Re: Kafka Streams - max.poll.interval.ms defaults to Integer.MAX_VALUE

Matthias J. Sax Mon, 01 Jan 2018 15:14:36 -0800
YW. :)

On 1/1/18 4:49 AM, Javier Holguera wrote:
> Hi Matthias,
> 
> Thanks for clarifying the last point. I think I got a full picture of the 
> situation now.
> 
> I agree that the most likely scenario is one where the third party fails to 
> serve all requests, so other instances of the app would be equally affected. 

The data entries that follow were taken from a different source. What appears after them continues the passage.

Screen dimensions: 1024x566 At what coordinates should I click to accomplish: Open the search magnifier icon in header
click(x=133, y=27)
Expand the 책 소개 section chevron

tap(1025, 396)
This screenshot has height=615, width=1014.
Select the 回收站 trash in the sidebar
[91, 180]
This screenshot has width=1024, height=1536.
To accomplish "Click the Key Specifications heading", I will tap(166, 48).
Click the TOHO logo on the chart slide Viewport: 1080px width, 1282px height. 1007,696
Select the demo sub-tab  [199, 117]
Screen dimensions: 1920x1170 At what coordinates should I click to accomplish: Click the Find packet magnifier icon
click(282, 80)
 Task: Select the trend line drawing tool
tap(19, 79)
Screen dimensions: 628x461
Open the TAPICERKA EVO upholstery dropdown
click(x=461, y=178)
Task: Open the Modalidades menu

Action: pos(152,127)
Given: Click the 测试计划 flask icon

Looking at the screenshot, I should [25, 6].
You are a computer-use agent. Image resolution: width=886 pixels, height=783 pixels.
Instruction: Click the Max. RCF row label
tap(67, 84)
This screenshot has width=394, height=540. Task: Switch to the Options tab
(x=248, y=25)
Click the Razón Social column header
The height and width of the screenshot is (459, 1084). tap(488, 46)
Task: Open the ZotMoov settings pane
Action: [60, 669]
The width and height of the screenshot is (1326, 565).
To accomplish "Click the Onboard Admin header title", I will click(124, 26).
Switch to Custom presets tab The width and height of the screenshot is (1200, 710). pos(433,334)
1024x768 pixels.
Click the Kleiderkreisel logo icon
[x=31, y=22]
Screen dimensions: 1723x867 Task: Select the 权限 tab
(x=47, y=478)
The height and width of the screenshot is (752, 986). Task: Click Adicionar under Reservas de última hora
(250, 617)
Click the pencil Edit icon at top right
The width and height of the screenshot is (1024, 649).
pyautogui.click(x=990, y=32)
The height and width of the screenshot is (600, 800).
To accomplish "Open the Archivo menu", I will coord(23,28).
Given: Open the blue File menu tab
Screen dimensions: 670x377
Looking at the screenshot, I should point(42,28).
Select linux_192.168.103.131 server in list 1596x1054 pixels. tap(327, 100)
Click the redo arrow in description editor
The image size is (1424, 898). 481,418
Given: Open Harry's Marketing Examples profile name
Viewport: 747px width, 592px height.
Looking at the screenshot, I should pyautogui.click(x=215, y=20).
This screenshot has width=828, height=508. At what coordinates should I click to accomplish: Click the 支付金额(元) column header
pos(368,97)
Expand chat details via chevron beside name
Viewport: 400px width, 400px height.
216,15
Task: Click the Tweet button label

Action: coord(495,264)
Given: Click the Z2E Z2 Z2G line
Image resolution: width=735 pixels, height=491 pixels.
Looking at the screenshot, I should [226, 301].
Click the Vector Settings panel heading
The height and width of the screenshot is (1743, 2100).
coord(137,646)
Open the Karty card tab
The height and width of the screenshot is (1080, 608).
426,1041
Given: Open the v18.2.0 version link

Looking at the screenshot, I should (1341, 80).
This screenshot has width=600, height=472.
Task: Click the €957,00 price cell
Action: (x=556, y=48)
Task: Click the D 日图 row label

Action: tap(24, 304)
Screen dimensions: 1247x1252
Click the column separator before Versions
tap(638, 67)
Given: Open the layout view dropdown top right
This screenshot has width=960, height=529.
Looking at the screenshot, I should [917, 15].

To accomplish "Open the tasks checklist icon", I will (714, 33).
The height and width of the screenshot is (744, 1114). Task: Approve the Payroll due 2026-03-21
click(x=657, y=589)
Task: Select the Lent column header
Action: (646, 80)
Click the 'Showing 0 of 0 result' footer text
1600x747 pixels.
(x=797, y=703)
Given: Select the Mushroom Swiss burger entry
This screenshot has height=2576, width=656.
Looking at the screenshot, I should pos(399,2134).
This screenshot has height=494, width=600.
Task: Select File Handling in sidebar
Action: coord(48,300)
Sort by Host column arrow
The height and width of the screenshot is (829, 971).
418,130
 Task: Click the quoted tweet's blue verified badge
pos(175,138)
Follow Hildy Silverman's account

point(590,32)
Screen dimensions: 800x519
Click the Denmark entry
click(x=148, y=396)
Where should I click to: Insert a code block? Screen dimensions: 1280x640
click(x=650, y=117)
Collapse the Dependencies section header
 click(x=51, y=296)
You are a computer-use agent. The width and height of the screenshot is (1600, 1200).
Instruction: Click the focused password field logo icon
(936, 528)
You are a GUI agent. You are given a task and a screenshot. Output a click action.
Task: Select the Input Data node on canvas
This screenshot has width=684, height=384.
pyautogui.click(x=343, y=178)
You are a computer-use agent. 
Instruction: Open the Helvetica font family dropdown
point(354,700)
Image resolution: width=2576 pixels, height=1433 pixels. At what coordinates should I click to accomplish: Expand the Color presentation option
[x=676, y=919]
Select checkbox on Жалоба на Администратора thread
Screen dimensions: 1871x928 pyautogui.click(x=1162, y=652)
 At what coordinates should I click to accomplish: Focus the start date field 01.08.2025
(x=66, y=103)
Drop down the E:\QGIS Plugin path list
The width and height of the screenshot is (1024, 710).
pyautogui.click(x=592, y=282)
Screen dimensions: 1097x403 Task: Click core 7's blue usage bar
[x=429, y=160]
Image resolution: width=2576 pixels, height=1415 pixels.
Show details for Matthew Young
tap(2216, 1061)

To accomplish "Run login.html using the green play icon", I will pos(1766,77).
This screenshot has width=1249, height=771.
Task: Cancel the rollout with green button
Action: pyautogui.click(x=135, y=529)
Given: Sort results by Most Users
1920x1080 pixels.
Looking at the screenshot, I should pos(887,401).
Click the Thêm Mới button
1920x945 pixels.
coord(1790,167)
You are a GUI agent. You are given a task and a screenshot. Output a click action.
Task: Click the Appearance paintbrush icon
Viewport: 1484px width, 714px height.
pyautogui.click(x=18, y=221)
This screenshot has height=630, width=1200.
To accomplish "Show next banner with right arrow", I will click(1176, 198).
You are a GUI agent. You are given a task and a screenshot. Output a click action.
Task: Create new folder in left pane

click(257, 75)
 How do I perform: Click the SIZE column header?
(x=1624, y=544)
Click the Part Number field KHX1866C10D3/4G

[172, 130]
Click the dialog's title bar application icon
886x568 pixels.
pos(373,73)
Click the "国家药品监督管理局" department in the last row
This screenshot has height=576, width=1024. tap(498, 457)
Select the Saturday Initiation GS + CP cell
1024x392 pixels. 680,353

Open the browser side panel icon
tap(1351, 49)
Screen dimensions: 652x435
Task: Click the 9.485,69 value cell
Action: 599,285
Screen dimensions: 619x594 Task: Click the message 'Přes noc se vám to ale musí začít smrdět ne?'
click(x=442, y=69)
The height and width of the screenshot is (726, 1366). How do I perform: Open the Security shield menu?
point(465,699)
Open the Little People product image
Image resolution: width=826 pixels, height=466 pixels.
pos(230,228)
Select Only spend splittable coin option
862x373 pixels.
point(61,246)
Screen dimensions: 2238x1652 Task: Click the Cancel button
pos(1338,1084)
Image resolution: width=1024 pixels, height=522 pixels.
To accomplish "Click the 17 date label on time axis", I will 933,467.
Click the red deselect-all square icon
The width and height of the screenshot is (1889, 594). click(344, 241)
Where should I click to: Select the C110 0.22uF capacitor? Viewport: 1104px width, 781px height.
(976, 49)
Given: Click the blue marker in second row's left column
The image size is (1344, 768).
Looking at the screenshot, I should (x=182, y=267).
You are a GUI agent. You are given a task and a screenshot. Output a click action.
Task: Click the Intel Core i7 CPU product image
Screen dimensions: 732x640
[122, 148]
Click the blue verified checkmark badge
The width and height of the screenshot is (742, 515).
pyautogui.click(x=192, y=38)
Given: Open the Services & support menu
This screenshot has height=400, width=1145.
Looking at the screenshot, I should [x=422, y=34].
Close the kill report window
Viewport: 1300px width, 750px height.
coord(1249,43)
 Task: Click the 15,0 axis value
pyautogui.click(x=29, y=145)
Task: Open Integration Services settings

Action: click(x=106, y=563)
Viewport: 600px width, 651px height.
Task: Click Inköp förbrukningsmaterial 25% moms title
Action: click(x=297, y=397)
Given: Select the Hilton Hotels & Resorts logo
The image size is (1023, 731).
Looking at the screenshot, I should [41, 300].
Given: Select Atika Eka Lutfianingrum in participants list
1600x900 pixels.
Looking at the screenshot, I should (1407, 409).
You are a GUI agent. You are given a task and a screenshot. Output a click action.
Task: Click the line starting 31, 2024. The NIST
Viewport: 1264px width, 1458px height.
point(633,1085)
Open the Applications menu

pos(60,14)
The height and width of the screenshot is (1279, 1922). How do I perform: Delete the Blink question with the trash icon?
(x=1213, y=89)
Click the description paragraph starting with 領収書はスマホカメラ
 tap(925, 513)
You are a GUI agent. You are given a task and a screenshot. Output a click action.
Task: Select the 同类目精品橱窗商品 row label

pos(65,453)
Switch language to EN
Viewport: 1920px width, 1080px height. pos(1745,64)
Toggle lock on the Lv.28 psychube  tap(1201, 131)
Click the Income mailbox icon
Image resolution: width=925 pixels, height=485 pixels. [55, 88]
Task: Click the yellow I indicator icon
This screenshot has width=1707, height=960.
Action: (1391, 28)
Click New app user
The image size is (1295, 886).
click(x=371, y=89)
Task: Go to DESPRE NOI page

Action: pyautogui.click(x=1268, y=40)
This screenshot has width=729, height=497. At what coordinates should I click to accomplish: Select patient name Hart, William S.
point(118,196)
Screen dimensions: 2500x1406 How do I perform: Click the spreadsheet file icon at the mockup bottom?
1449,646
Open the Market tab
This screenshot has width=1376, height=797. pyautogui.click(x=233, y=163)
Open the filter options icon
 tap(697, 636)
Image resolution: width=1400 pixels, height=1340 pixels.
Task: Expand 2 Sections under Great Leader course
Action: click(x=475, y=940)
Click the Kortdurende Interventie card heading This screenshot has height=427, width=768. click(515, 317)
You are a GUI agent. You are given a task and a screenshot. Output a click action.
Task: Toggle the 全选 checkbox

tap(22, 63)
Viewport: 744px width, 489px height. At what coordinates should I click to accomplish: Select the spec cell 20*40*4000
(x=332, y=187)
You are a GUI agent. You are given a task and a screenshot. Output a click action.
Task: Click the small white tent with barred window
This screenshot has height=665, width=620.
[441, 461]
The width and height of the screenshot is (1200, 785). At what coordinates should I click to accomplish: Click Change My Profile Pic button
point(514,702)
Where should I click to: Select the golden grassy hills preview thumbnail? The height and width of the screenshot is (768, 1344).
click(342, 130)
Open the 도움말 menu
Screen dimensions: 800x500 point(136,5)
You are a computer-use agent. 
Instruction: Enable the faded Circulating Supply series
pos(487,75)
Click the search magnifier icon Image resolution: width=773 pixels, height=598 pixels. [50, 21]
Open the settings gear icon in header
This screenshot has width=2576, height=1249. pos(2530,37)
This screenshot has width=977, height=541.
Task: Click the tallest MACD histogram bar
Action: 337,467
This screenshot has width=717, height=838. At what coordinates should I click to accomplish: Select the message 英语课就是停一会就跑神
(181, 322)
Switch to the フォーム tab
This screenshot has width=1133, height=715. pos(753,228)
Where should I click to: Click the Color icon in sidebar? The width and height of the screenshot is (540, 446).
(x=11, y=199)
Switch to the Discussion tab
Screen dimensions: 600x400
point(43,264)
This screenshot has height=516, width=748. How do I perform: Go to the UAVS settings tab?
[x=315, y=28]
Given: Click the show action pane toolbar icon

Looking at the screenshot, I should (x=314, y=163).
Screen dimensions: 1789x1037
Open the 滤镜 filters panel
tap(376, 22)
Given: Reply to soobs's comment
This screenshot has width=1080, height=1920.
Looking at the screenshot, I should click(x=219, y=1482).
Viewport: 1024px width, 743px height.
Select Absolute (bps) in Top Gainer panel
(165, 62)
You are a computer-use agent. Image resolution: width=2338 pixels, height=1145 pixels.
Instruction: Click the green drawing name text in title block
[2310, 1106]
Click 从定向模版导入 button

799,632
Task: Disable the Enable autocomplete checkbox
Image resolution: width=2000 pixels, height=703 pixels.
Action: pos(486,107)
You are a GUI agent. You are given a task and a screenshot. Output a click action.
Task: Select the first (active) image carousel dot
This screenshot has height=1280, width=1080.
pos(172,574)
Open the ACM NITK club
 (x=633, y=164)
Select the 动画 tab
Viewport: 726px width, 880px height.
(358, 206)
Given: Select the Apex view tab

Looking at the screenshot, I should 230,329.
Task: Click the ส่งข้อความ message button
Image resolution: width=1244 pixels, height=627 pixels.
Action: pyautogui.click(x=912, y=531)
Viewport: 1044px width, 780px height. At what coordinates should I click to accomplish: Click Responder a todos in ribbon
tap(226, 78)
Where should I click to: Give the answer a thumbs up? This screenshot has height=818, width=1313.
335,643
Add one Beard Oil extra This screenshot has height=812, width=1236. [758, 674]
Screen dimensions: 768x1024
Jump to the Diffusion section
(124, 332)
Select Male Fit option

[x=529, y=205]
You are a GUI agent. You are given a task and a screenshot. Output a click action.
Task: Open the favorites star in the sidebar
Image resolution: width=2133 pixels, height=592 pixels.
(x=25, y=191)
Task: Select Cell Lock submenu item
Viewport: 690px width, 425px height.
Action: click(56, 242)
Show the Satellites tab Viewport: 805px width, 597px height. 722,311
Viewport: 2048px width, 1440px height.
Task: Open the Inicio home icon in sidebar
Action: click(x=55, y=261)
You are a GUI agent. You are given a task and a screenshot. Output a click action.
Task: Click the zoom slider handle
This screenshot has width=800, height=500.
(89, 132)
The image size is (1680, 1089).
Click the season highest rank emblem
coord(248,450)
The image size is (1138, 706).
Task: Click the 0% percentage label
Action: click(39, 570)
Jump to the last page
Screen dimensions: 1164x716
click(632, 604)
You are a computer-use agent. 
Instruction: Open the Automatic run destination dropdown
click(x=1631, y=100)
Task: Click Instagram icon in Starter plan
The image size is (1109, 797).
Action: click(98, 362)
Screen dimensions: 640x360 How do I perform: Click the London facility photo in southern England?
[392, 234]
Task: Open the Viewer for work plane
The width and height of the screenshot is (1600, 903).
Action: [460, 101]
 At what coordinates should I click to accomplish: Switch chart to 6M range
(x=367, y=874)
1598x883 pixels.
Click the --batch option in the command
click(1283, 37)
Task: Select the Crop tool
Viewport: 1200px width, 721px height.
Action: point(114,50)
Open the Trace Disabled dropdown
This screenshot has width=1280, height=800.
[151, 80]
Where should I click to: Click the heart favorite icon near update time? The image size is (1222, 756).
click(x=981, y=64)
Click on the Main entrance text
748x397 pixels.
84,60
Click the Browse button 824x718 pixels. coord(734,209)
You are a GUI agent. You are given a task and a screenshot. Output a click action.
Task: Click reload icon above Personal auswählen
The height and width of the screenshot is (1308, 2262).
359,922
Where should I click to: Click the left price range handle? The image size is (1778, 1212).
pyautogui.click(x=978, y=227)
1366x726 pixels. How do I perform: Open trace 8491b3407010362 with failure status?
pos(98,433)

> The scenario that I have in mind is mostly one where one instance is slowed 
> down while the others aren't. I imagine that it could happen if whatever 
> partition strategy we have chosen for the topic ends up triggering a slow 
> path on the third party. That instance would be repeatedly slow while the 
> others would hit the happy path.
> 
> I agree that calling a third party from a Streams app is not ideal. However, 
> in this case we can't pre-load the information unfortunately. It's more like 
> a lookup that we have to do against the third party and we don't know in 
> advance the query criteria.
> 
> Thanks for taking the time explaining the whole flow.
> 
> -----Original Message-----
> From: Matthias J. Sax [mailto:matth...@confluent.io] 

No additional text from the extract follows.